Whole-brain (average across all sources) power modulations associated with the first (P1, noun and determiner; Left), second (P2, part of predicate; Middle) and third part (P3, to be completed; Right) of the sentence. Top. Average of t-values of the statmax procedure without statistical masking, with a pink to dark red scale grading for positive (ERS) values and green to dark blue scale grading for negative (ERD) values. Bottom. Time-frequency bins of significant (p<.05 FWE corrected) ERS (red) or ERD (blue).
Given the temporal spread of the significant ERD in P2 and P3, five non-overlapping 400 ms time windows were selected to cover the first 2 s of the post-stimulus period, followed by a final longer 1000 ms window to study the last second that was only relevant in P2.
3.2. Frequency band and time-resolved mapping associated with SC
For each sentence part, brain maps locating significant ERS and ERD in classic frequency bands (theta: 4-7 Hz; alpha: 8-11 Hz; low-beta: 12-20 Hz; high-beta: 21-30 Hz; low-gamma: 31-45 Hz) at any post-stimulus time are represented on Figure 3 along with the corresponding LI measuring the left-right hemispheric asymmetry of significant ERS or ERD. Their temporal development (in five consecutive 400 ms-long windows, followed by a last longer window of 1000 ms) are shown on Figure 4. Associated local maxima are listed in Supplementary Tables 2 and 3.
Group-level maps of significant (p<.05 FWE corrected) ERS (magenta) and ERD (cyan) averaged across the whole post-stimulus period are superimposed on surface projections (left lateral, top, right lateral) of the standard MNI brain. The supratentorial lateralization indices (LI) derived by counting significant ERS voxels (magenta font) and significant ERD voxels (cyan font) are also indicated (bottom of left and right projections). The first (P1, noun and determiner; Left), second (P2, part of predicate; Middle) and third (P3, to be completed; Right) parts are depicted in the corresponding three columns. Rows correspond to frequency bands in which significant ERS/ERD values were further averaged: theta (4-7 Hz), alpha (8-11 Hz), low beta (12-20 Hz), high beta (21-30 Hz), low gamma (30-45 Hz) and broadband average across the whole frequency range (1-45 Hz).

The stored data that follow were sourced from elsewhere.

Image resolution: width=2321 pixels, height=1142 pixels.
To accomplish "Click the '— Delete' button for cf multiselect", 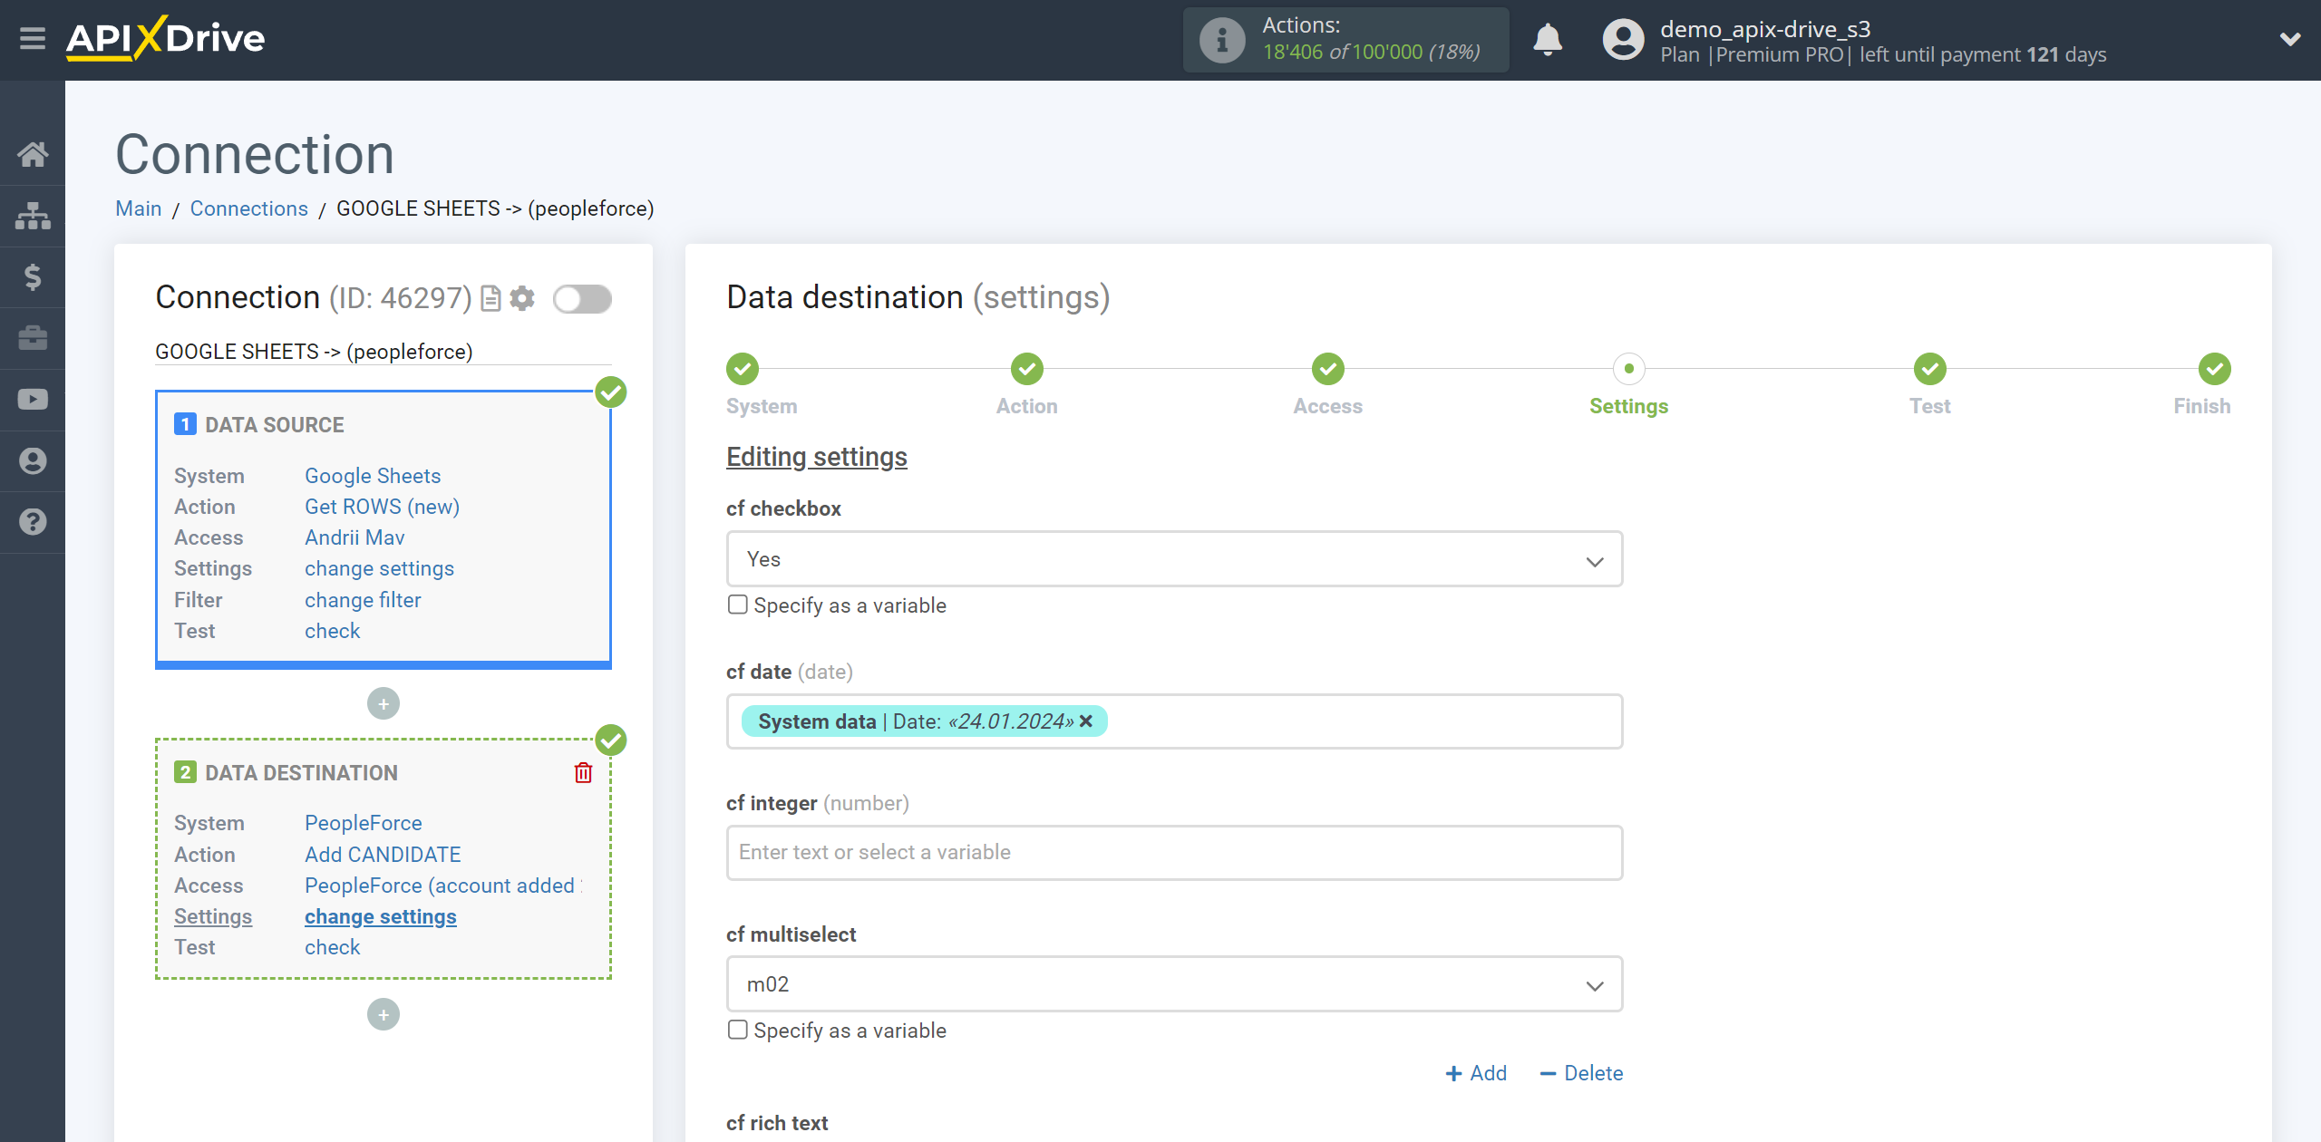I will pos(1581,1071).
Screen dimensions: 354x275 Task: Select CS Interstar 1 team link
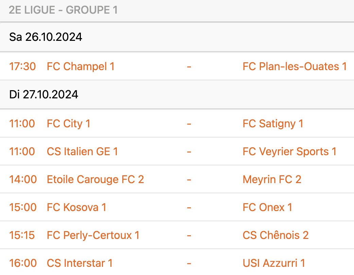click(79, 263)
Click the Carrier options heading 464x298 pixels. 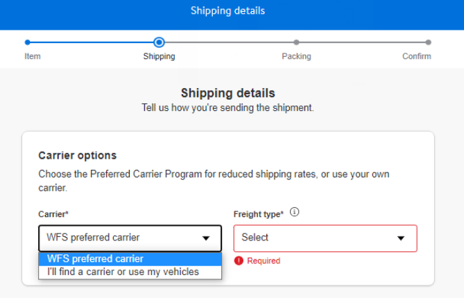click(x=78, y=155)
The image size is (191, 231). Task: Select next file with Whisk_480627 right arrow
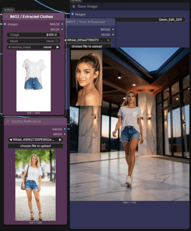pos(60,140)
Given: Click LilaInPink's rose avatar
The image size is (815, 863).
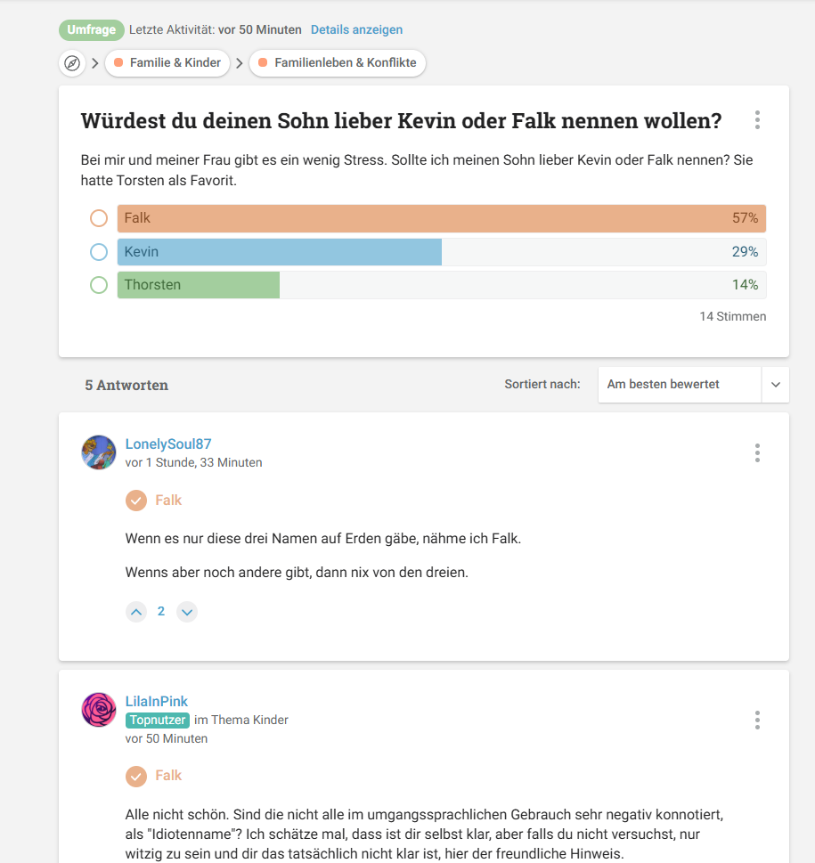Looking at the screenshot, I should pyautogui.click(x=99, y=710).
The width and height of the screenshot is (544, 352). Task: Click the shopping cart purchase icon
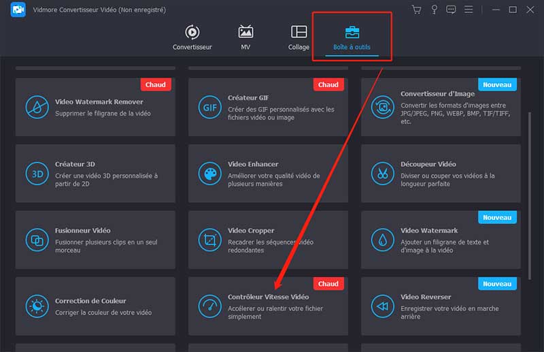click(417, 10)
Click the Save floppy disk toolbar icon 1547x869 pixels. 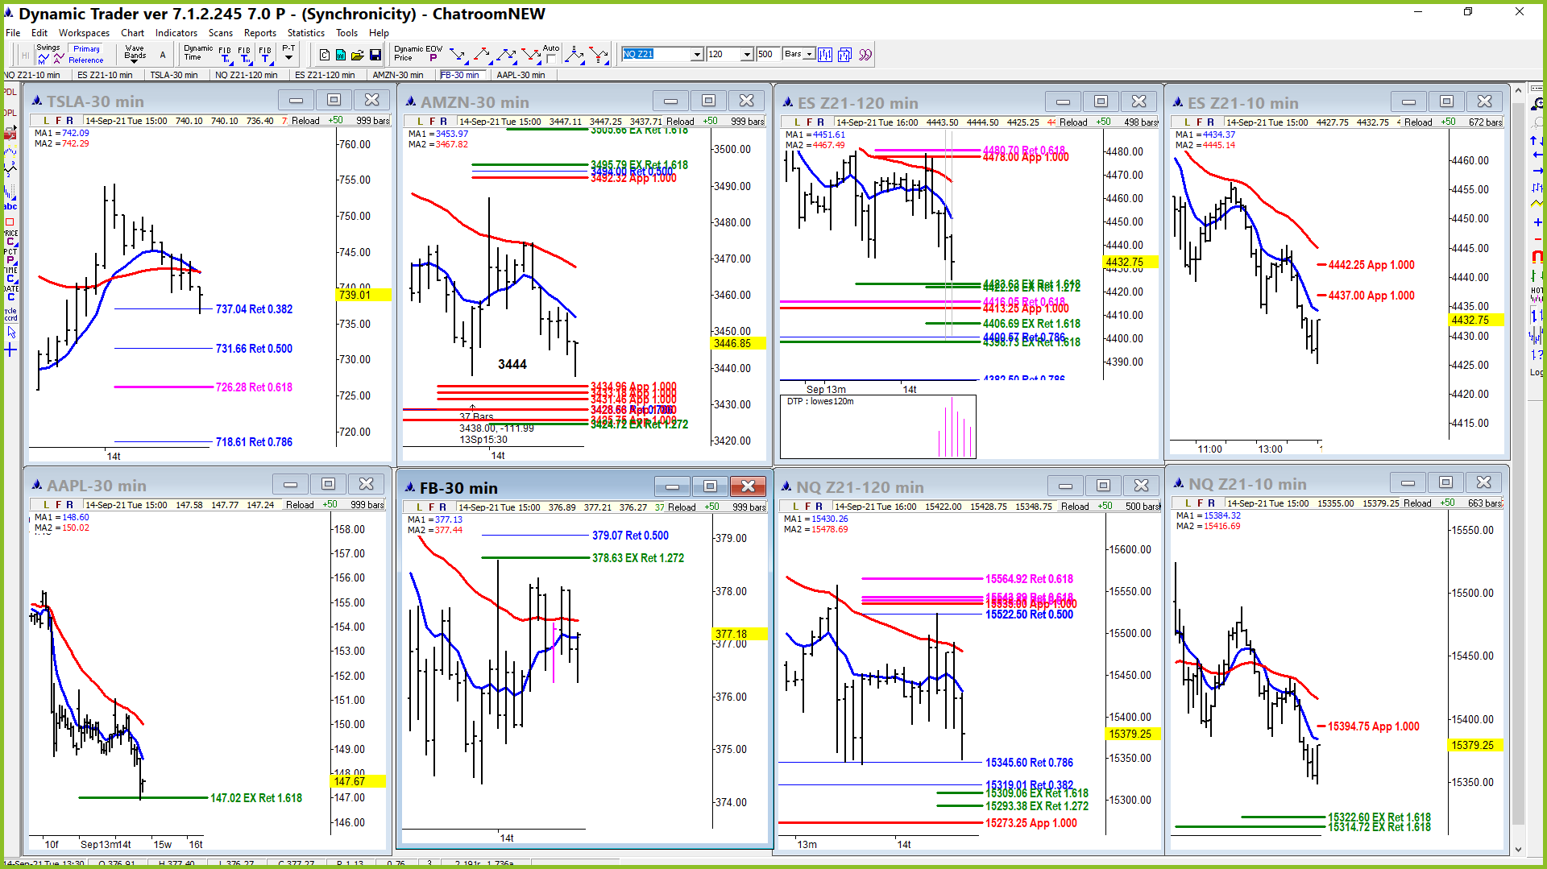pos(375,55)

Group-level significant (p<.05 FWE corrected) ERS (magenta) and ERD (cyan) averaged across the whole frequency range (1-45 Hz) superimposed on surface projections (left lateral, top, right lateral) of the standard MNI brain. The supratentorial lateralization indices (LI) derived by counting significant ERS voxels (magenta font) and significant ERD voxels (cyan font) are indicated (bottom of left and right projections). The first (P1: noun and determiner; Left), second (P2, part of predicate; Middle) and third (P3, to be completed; Right) parts are depicted in the corresponding three columns. The rows correspond to the temporal averages of ERS/ERD within consecutive 400 ms-long windows except for the last row (over the last second of the post-stimulus period).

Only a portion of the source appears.